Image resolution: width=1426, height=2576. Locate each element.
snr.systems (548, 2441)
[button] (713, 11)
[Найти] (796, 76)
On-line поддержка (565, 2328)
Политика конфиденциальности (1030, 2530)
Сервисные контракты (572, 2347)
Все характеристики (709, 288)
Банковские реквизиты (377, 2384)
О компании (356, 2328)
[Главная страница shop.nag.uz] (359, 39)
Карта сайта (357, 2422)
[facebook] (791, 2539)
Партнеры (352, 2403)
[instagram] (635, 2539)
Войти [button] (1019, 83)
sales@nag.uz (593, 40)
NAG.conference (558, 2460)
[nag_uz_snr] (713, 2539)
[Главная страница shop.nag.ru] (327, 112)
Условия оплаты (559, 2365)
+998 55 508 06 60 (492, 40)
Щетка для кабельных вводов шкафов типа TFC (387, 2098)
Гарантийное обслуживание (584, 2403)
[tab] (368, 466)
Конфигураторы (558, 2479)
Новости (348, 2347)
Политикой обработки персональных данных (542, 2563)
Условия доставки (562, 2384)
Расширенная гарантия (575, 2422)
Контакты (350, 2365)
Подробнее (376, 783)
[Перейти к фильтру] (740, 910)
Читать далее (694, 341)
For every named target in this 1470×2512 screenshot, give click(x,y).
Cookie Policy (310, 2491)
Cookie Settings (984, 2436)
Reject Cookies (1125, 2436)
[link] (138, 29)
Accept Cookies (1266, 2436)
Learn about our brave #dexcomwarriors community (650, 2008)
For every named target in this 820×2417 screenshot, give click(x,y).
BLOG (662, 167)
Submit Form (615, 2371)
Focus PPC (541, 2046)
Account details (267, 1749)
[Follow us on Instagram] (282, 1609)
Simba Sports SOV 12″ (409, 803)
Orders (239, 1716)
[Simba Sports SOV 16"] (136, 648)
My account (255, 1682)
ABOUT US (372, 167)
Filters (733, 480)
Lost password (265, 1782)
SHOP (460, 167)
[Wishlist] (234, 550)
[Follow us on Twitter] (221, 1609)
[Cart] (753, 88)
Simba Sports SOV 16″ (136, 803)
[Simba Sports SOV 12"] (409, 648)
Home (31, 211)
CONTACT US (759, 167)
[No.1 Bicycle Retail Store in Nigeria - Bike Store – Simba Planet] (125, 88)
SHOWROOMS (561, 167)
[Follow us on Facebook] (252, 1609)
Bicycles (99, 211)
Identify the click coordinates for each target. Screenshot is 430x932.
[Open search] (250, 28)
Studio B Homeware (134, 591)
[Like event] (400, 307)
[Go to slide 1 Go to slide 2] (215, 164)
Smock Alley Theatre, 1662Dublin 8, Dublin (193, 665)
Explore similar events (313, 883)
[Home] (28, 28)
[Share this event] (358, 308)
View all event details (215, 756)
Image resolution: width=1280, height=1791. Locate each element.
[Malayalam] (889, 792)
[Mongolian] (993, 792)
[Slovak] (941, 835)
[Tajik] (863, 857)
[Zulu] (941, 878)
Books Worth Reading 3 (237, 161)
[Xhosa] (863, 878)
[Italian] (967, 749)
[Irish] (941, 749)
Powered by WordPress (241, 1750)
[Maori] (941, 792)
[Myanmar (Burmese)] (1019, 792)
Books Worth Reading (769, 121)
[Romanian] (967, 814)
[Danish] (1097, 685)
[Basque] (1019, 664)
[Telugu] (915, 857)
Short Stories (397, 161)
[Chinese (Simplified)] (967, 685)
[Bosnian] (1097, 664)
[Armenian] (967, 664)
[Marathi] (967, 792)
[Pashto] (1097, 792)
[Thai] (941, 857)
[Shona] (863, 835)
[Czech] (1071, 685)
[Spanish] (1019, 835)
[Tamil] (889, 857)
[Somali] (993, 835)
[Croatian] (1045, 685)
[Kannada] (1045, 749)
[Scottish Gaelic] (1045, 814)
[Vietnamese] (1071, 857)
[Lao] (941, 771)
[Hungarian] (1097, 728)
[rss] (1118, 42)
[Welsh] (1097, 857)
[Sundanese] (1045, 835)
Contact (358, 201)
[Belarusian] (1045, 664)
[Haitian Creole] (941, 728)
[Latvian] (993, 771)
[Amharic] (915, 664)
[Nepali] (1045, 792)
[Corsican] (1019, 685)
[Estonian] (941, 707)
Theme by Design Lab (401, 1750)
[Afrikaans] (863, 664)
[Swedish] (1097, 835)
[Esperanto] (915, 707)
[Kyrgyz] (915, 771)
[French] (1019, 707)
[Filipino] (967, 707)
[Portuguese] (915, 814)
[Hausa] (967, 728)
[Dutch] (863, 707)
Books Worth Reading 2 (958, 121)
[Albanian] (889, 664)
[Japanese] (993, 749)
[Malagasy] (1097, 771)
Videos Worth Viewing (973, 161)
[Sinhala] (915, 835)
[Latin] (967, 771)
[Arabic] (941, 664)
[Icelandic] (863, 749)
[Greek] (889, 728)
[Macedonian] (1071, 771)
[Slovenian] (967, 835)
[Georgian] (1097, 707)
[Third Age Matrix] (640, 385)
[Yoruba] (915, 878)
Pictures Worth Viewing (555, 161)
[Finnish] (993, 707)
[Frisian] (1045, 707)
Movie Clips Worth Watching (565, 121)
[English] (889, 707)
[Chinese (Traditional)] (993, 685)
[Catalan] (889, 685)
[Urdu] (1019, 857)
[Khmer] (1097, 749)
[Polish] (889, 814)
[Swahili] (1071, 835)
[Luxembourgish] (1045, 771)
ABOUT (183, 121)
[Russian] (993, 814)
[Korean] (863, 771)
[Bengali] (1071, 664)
-- -- --
→ TRY IT
Using the material above, please reproduce each line exactly.

→ SOLVED PROBLEM
Image resolution: width=1426, height=2576. Locate each element.
snr.systems (548, 2441)
[button] (713, 11)
[Найти] (796, 76)
On-line поддержка (565, 2328)
Политика конфиденциальности (1030, 2530)
Сервисные контракты (572, 2347)
Все характеристики (709, 288)
Банковские реквизиты (377, 2384)
О компании (356, 2328)
[Главная страница shop.nag.uz] (359, 39)
Карта сайта (357, 2422)
[facebook] (791, 2539)
Партнеры (352, 2403)
[instagram] (635, 2539)
Войти [button] (1019, 83)
sales@nag.uz (593, 40)
NAG.conference (558, 2460)
[nag_uz_snr] (713, 2539)
[Главная страница shop.nag.ru] (327, 112)
Условия оплаты (559, 2365)
+998 55 508 06 60 (492, 40)
Щетка для кабельных вводов шкафов типа TFC (387, 2098)
Гарантийное обслуживание (584, 2403)
[tab] (368, 466)
Конфигураторы (558, 2479)
Новости (348, 2347)
Политикой обработки персональных данных (542, 2563)
Условия доставки (562, 2384)
Расширенная гарантия (575, 2422)
Контакты (350, 2365)
Подробнее (376, 783)
[Перейти к фильтру] (740, 910)
Читать далее (694, 341)
For every named target in this 1470×2512 screenshot, give click(x,y).
Cookie Policy (310, 2491)
Cookie Settings (984, 2436)
Reject Cookies (1125, 2436)
[link] (138, 29)
Accept Cookies (1266, 2436)
Learn about our brave #dexcomwarriors community (650, 2008)
For every named target in this 820×2417 screenshot, give click(x,y).
BLOG (662, 167)
Submit Form (615, 2371)
Focus PPC (541, 2046)
Account details (267, 1749)
[Follow us on Instagram] (282, 1609)
Simba Sports SOV 12″ (409, 803)
Orders (239, 1716)
[Simba Sports SOV 16"] (136, 648)
My account (255, 1682)
ABOUT US (372, 167)
Filters (733, 480)
Lost password (265, 1782)
SHOP (460, 167)
[Wishlist] (234, 550)
[Follow us on Twitter] (221, 1609)
[Cart] (753, 88)
Simba Sports SOV 16″ (136, 803)
[Simba Sports SOV 12"] (409, 648)
Home (31, 211)
CONTACT US (759, 167)
[No.1 Bicycle Retail Store in Nigeria - Bike Store – Simba Planet] (125, 88)
SHOWROOMS (561, 167)
[Follow us on Facebook] (252, 1609)
Bicycles (99, 211)
Identify the click coordinates for each target. Screenshot is 430x932.
[Open search] (250, 28)
Studio B Homeware (134, 591)
[Like event] (400, 307)
[Go to slide 1 Go to slide 2] (215, 164)
Smock Alley Theatre, 1662Dublin 8, Dublin (193, 665)
Explore similar events (313, 883)
[Home] (28, 28)
[Share this event] (358, 308)
View all event details (215, 756)
Image resolution: width=1280, height=1791. Locate each element.
[Malayalam] (889, 792)
[Mongolian] (993, 792)
[Slovak] (941, 835)
[Tajik] (863, 857)
[Zulu] (941, 878)
Books Worth Reading 3 (237, 161)
[Xhosa] (863, 878)
[Italian] (967, 749)
[Irish] (941, 749)
Powered by WordPress (241, 1750)
[Maori] (941, 792)
[Myanmar (Burmese)] (1019, 792)
Books Worth Reading (769, 121)
[Romanian] (967, 814)
[Danish] (1097, 685)
[Basque] (1019, 664)
[Telugu] (915, 857)
Short Stories (397, 161)
[Chinese (Simplified)] (967, 685)
[Bosnian] (1097, 664)
[Armenian] (967, 664)
[Marathi] (967, 792)
[Pashto] (1097, 792)
[Thai] (941, 857)
[Shona] (863, 835)
[Czech] (1071, 685)
[Spanish] (1019, 835)
[Tamil] (889, 857)
[Somali] (993, 835)
[Croatian] (1045, 685)
[Kannada] (1045, 749)
[Scottish Gaelic] (1045, 814)
[Vietnamese] (1071, 857)
[Lao] (941, 771)
[Hungarian] (1097, 728)
[rss] (1118, 42)
[Welsh] (1097, 857)
[Sundanese] (1045, 835)
Contact (358, 201)
[Belarusian] (1045, 664)
[Haitian Creole] (941, 728)
[Latvian] (993, 771)
[Amharic] (915, 664)
[Nepali] (1045, 792)
[Corsican] (1019, 685)
[Estonian] (941, 707)
Theme by Design Lab (401, 1750)
[Afrikaans] (863, 664)
[Swedish] (1097, 835)
[Esperanto] (915, 707)
[Kyrgyz] (915, 771)
[French] (1019, 707)
[Filipino] (967, 707)
[Portuguese] (915, 814)
[Hausa] (967, 728)
[Dutch] (863, 707)
Books Worth Reading 2 (958, 121)
[Albanian] (889, 664)
[Japanese] (993, 749)
[Malagasy] (1097, 771)
Videos Worth Viewing (973, 161)
[Sinhala] (915, 835)
[Latin] (967, 771)
[Arabic] (941, 664)
[Icelandic] (863, 749)
[Greek] (889, 728)
[Macedonian] (1071, 771)
[Slovenian] (967, 835)
[Georgian] (1097, 707)
[Third Age Matrix] (640, 385)
[Yoruba] (915, 878)
Pictures Worth Viewing (555, 161)
[Finnish] (993, 707)
[Frisian] (1045, 707)
Movie Clips Worth Watching (565, 121)
[English] (889, 707)
[Chinese (Traditional)] (993, 685)
[Catalan] (889, 685)
[Urdu] (1019, 857)
[Khmer] (1097, 749)
[Polish] (889, 814)
[Swahili] (1071, 835)
[Luxembourgish] (1045, 771)
ABOUT (183, 121)
[Russian] (993, 814)
[Korean] (863, 771)
[Bengali] (1071, 664)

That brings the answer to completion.